The present dying stages of the age of materialism present both a challenge and an opportunity to prepare the way for a new era of religious revival. The age of materialism should really have terminated in 1909 when Geiger and Marsden, working under Rutherford in England, bombarded a thin sheet of metallic foil with alpha particles and, to their amazement, found that most of the particles went straight through the metal foil without touching anything. A few of these particles, however, rebounded as if they had collided with something solid.
At that time, when we thought about the nature of matter, our minds would be likely to picture some solid object such as a brick whose micro structure was packed with billions of atoms with their electrons embedded like currants in a Christmas pudding. The new atomic model that emerged from Rutherford’s laboratory was composed of a tiny nucleus, only a thousand billionth of a centimeter in size, surrounded by a cloud of electrons that extended out to a distance of about one hundred millionth of a centimeter. This tiny nucleus occupies one- one hundred thousand billionth of the volume of the atom. To date it has not been possible to show that an electron has any measurable dimensions. Thus, in terms of its nucleus “matter” component, a brick is almost entirely empty space.
Few of us have the ability to grasp the full meaning of this discovery. Our bodies, the material houses we live in, are made up of atoms. It may help to picture what the result would be if all of the “matter” of our bodies were squeezed together. Something similar to this occurs during the dying phases of a large star when it collapses to become a neutron star. In such circumstances our body volume would be very much less than the head of a pin. But even the final nature of this matter component is in doubt. Each of the nucleons that make up the atomic nucleus is itself thought to be made up of three unimaginably smaller point particles called quarks, and these in turn may only be the expression of some kind of force field. Thus the “concrete” world that is signaled to our brains via the medium of our senses, and translated by our minds as “material reality,” is really only the nebulous interplay of the force fields. Realistically, the physical world is empty space and very little else. Perhaps Bultmann, the great German theologian, intuitively grasped this truth when, in his book Existence and Faith, he said, “God’s creation is out of nothing; and to be God’s creature means absolutely and in every moment to have one’s source in him, and in such a way that were he to withhold his creative will, the creature would fall back into nothingness.”

---

**Given instruction 1:** Copy all of the records below line for line, without changing anything.
The text above and the records come from unrelated sources.

Entries on target coordinates

---

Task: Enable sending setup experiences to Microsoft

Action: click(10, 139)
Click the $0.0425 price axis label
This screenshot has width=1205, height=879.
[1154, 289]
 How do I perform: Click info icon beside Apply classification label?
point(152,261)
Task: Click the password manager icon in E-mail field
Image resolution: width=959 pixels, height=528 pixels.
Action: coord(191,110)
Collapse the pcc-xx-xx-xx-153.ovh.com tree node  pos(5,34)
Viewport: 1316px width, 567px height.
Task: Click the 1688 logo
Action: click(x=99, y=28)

---

**Given instruction 2:**
Answer these questions from the passage on the nature of matter:
(a) In what year did Geiger and Marsden bombard the metal foil with alpha particles?
(b) What are the nucleons of the atomic nucleus thought to be made up of?
(c) Which book by Bultmann does the passage quote?

**Correct result 1:**
Task: Enable sending setup experiences to Microsoft

Action: click(10, 139)
Click the $0.0425 price axis label
This screenshot has width=1205, height=879.
[1154, 289]
 How do I perform: Click info icon beside Apply classification label?
point(152,261)
Task: Click the password manager icon in E-mail field
Image resolution: width=959 pixels, height=528 pixels.
Action: coord(191,110)
Collapse the pcc-xx-xx-xx-153.ovh.com tree node  pos(5,34)
Viewport: 1316px width, 567px height.
Task: Click the 1688 logo
Action: click(x=99, y=28)

**Correct result 2:**
(a) 1909.
(b) Three unimaginably smaller point particles called quarks.
(c) Existence and Faith.